> [Text block]:
Our process for a collaboration between The Washington Post and Google News Initiative.

This data visualization project aims to provide a more complete view of the May 2020 protests in Minneapolis following the police killing of George Floyd, one that might give more context than the widely-circulated clips on social media. Over the course of 8 weeks, we worked alongside the Washington Post’s Lede Lab , an experimental news team dedicated to exploring emerging technologies, to pitch a story, identify and clean data, interview experts and live streamers, prototype a design, and ultimately produce a visually-led story .

Flowing Data, which selected this project as one of its Best of 2020 , described the story succinctly:

From a distance, it’s difficult to build an understanding of the scale and nature of protests. A soundbite here. A video clip there. So, to show the Minneapolis protests more completely, The Washington Post and The Pudding stitched together 149 livestreams with timestamps and location.

With so much footage, it’s easy to imagine any sense of narrative getting lost in a bunch of moving pictures. But the layout and structure of this story, organized as a timeline and categorized by area, really help you see what happened over a week.

Step I

The Challenge

The project began when The Washington Post came to us with the idea of wielding the recent deluge of protest live streams in the aftermath of Floyd’s killing. Supported by the Google News Initiative, our team at Polygraph worked alongside the Washington Post to build a visualization that explored the complete anatomy of the protest, improved discourse around the events, and broadened global understanding.

Step II

Strategy

Through several rounds of proposals and brainstorms with the client, we developed a vision for the project: it would focus on Minneapolis and the first week of protests following Floyd's death. Using livestreams uploaded to YouTube, Facebook, and Instagram, we collected timestamps and locations to recreate the events that were streamed to millions of people. By wielding code, animation, and embedded videos, we created a visual experience for readers that would add more context to how the events unfolded in Minneapolis, as well as elevate the footage of peaceful marches that may have been less emphasized in both traditional and social media.

> [Provided data]:

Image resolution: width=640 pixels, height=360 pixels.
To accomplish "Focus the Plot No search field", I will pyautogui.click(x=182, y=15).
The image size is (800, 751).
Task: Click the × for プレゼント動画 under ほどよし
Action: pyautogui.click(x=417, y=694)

* * *

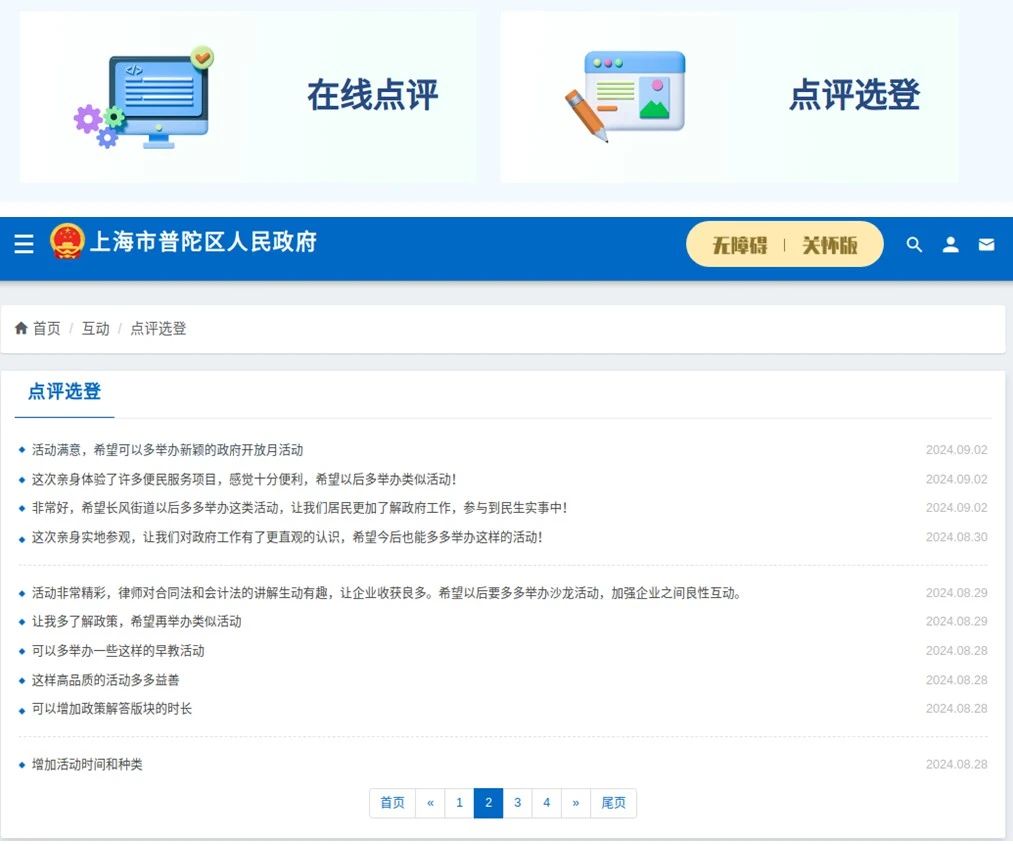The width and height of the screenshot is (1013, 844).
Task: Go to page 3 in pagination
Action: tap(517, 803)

* * *

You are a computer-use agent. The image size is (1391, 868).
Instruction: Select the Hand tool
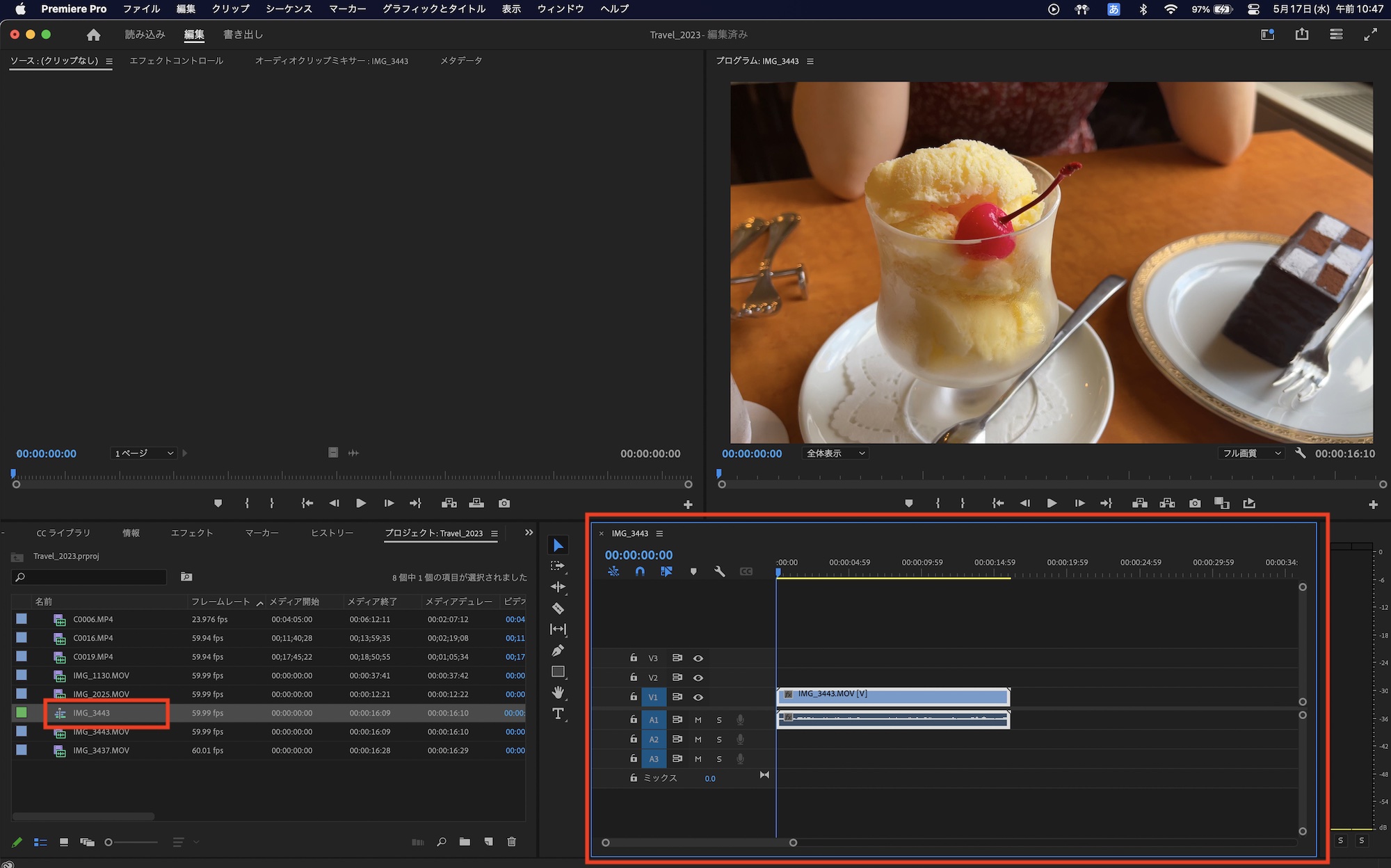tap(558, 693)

> [Actions to take]:
(a) Reproduce the part of the Minneapolis protest project text from "From a distance, it’s" up to and including "over a week.".
(b) According to the Minneapolis protest project text, how many livestreams were stitched together?
(c) Continue the Minneapolis protest project text from the point where it stops.

> [Solved problems]:
(a)
From a distance, it’s difficult to build an understanding of the scale and nature of protests. A soundbite here. A video clip there. So, to show the Minneapolis protests more completely, The Washington Post and The Pudding stitched together 149 livestreams with timestamps and location.

With so much footage, it’s easy to imagine any sense of narrative getting lost in a bunch of moving pictures. But the layout and structure of this story, organized as a timeline and categorized by area, really help you see what happened over a week.

(b) 149 livestreams

(c)
Step III

Discovery

Our team was tasked with identifying salient live streamers in Minneapolis. Over weeks of research, we identified 25 live streamers who had participated in multiple days of protests and broadcasted several hours of footage per day.

Step IV

Data & Insights

With support from the Washington Post, our team reviewed live stream footage and social media metadata to align hundreds of videos on a common timeline.

spreadsheet with lots of protest data

During the strategy phase, we had several ideas that we imagined could lead to compelling visual narratives (e.g., surfacing protest chants, protest signs, or marching locations). We began by combing through several hundred hours of footage to organize videos by their location and content. This gave us a better idea of whether our narrative hunches were accurate and helped us identify the most interesting content that we should surface to readers.

Step V

Design Approaches

Our team began by mocking up different ways in which the data could be viewed by readers.

Map View

One story angle focused on a map as the primary interface for exploring protest live streams. Each video would be a line, spatially mapped to its geographic coordinates.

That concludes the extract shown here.